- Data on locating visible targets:
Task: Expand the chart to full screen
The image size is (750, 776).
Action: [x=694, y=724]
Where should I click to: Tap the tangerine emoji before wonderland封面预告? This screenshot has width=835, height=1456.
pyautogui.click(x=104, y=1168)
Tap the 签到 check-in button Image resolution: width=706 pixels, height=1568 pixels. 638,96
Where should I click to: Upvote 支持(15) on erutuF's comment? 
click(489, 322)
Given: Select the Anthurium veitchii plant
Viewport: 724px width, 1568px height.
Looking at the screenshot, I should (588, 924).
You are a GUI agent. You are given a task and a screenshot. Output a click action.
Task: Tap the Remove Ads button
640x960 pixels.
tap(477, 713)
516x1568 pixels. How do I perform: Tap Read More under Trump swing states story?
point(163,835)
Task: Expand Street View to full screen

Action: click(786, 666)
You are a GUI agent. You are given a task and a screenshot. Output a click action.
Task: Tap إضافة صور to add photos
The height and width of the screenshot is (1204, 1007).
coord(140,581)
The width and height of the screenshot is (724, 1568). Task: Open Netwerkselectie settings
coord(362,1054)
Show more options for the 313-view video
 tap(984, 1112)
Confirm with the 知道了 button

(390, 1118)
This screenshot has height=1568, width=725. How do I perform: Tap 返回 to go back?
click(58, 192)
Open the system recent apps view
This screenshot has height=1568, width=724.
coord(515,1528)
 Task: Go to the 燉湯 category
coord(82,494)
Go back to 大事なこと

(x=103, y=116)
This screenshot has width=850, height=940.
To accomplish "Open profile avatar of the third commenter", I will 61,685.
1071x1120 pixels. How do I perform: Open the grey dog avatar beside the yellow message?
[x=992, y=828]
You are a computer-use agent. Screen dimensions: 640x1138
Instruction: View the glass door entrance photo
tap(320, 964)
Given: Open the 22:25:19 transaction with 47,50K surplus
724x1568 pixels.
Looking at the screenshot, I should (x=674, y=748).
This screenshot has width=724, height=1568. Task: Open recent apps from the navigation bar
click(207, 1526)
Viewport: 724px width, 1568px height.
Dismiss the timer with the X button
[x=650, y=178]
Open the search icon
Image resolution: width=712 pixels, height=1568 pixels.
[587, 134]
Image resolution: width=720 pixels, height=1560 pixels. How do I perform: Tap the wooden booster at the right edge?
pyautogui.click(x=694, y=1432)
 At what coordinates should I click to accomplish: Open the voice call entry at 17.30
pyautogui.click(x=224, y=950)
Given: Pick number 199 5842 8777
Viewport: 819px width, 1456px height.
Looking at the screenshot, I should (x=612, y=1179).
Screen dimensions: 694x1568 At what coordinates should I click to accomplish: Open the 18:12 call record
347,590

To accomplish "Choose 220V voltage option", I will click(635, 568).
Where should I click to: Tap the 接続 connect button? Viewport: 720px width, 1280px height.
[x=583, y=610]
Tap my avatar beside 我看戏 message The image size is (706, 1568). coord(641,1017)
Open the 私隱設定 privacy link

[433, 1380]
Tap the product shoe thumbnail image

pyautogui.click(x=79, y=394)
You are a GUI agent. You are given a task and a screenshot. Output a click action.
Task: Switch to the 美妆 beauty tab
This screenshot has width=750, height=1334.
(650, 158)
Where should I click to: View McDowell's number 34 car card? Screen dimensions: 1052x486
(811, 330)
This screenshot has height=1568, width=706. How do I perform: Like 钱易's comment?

- Objective: Please copy the material above word for word, starting at the line that contains "This screenshot has height=1568, width=725." and ending at the line that contains "[x=992, y=828]", with both of those lines included.

- Exercise answer:
This screenshot has height=1568, width=725. How do I perform: Tap 返回 to go back?
click(58, 192)
Open the system recent apps view
This screenshot has height=1568, width=724.
coord(515,1528)
 Task: Go to the 燉湯 category
coord(82,494)
Go back to 大事なこと

(x=103, y=116)
This screenshot has width=850, height=940.
To accomplish "Open profile avatar of the third commenter", I will 61,685.
1071x1120 pixels. How do I perform: Open the grey dog avatar beside the yellow message?
[x=992, y=828]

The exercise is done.